Table of Contents

Class ParallelBatchLoader<TBatch>

Namespace
AiDotNet.Data.Loaders
Assembly
AiDotNet.dll

Provides parallel batch loading with multiple workers for improved throughput.

public class ParallelBatchLoader<TBatch> : IDisposable

Type Parameters

TBatch

The type of batch produced.

Inheritance
ParallelBatchLoader<TBatch>
Implements
Inherited Members

Remarks

ParallelBatchLoader uses multiple worker threads to prepare batches in parallel, similar to PyTorch's DataLoader with num_workers > 0. This can significantly improve training throughput when batch preparation is CPU-bound.

For Beginners: Training neural networks often involves: 1. Loading data from disk 2. Preprocessing (augmentation, normalization) 3. GPU training

With single-threaded loading, the GPU waits while data is prepared. With parallel loading, multiple workers prepare batches simultaneously, keeping the GPU constantly fed with data.

Example:

var parallelLoader = new ParallelBatchLoader<(Matrix<float>, Vector<float>)>(
    batchProvider: dataLoader.GetBatches(32),
    numWorkers: 4,
    prefetchCount: 2
);

await foreach (var batch in parallelLoader.GetBatchesAsync())
{
    await model.TrainOnBatchAsync(batch);
}

Constructors

ParallelBatchLoader(Func<IEnumerable<int>>, Func<int[], TBatch>, int, int?, int?)

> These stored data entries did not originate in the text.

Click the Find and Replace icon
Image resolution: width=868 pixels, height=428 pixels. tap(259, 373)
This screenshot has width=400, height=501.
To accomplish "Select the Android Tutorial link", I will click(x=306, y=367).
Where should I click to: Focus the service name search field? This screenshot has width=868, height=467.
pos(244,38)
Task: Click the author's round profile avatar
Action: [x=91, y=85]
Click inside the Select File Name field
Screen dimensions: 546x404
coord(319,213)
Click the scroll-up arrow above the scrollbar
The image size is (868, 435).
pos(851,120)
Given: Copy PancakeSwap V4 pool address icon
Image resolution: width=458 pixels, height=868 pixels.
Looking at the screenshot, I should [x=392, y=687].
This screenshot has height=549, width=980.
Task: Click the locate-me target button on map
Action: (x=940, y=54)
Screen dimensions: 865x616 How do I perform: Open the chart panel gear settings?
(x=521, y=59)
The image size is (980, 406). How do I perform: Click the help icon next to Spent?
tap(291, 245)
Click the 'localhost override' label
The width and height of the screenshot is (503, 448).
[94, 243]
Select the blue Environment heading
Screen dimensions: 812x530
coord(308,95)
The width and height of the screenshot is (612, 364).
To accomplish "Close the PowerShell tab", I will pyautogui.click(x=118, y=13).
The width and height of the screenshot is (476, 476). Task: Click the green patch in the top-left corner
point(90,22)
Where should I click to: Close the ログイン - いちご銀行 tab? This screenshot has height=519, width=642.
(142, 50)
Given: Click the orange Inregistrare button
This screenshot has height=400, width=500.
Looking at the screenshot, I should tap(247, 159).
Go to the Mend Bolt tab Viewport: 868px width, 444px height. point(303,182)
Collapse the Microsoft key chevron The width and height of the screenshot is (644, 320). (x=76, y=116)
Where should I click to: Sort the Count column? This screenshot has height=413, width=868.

Initializes a new instance of the ParallelBatchLoader class.

public ParallelBatchLoader(Func<IEnumerable<int>> indexProvider, Func<int[], TBatch> batchFactory, int batchSize, int? numWorkers = null, int? prefetchCount = null)

Parameters

indexProvider Func<IEnumerable<int>>

Function that provides indices for each epoch.

batchFactory Func<int[], TBatch>

Function that creates a batch from an array of sample indices. The factory receives all indices for a single batch and should aggregate them into a single batch (e.g., by stacking samples into a matrix).

batchSize int

Number of samples per batch.

numWorkers int?

Number of parallel workers. Default is processor count.

prefetchCount int?

Number of batches to prefetch. Default is 2 * numWorkers.

Remarks

The batchFactory function is responsible for:

  • Loading samples at the given indices from the dataset
  • Aggregating them into a single batch structure
  • Applying any preprocessing or augmentation

Example batchFactory for Matrix/Vector data:

batchFactory: indices => {
    var xBatch = new Matrix<float>(indices.Length, numFeatures);
    var yBatch = new Vector<float>(indices.Length);
    for (int i = 0; i < indices.Length; i++) {
        int idx = indices[i];
        for (int j = 0; j < numFeatures; j++)
            xBatch[i, j] = dataset.X[idx, j];
        yBatch[i] = dataset.Y[idx];
    }
    return (xBatch, yBatch);
}

Properties

NumWorkers

Gets the number of parallel workers.

public int NumWorkers { get; }

Property Value

int

PrefetchCount

Gets the prefetch count.

public int PrefetchCount { get; }

Property Value

int

Methods

Dispose()

Disposes the parallel batch loader.

public void Dispose()

GetBatchesAsync(CancellationToken)

Iterates through batches using parallel workers.

public IAsyncEnumerable<TBatch> GetBatchesAsync(CancellationToken cancellationToken = default)

Parameters

cancellationToken CancellationToken

Cancellation token.

Returns

IAsyncEnumerable<TBatch>

Async enumerable of batches.